🤖 AI Summary
This work addresses the optimal length construction of additive codes meeting the Griesmer bound, particularly focusing on an infinite family of explicit constructions that surpass the performance of linear codes for large minimum distance. Methodologically, we integrate combinatorial coding theory, structural analysis of additive subspaces over finite fields, and a generalized formulation of the Griesmer bound to establish a constructive existence framework. Our key contribution is the first proof that, for sufficiently large minimum distance, the Griesmer-type lower bound on length is always attainable by additive codes—thereby resolving the optimal construction problem in this parameter regime.

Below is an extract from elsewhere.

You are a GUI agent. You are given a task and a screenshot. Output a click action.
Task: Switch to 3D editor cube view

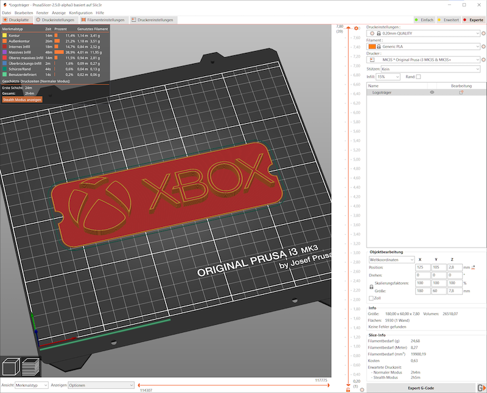(12, 366)
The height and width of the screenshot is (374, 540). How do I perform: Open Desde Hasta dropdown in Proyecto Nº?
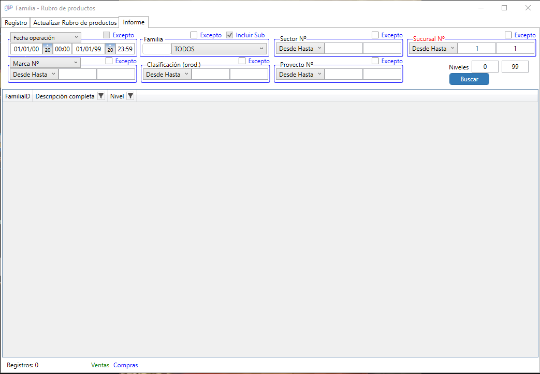point(300,75)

As a result, we obtain several infinite families of explicitly constructed optimal additive codes: for identical dimension and minimum distance, their lengths are strictly shorter than those of optimal linear codes. This significantly expands the design space for codes outperforming linear ones.
📝 Abstract
Additive codes may have better parameters than linear codes. However, still very few cases are known and the explicit construction of such codes is a challenging problem. Here we show that a Griesmer type bound for the length of additive codes can always be attained with equality if the minimum distance is sufficiently large. This solves the problem for the optimal parameters of additive codes when the minimum distance is large and yields many infinite series of additive codes that outperform linear codes.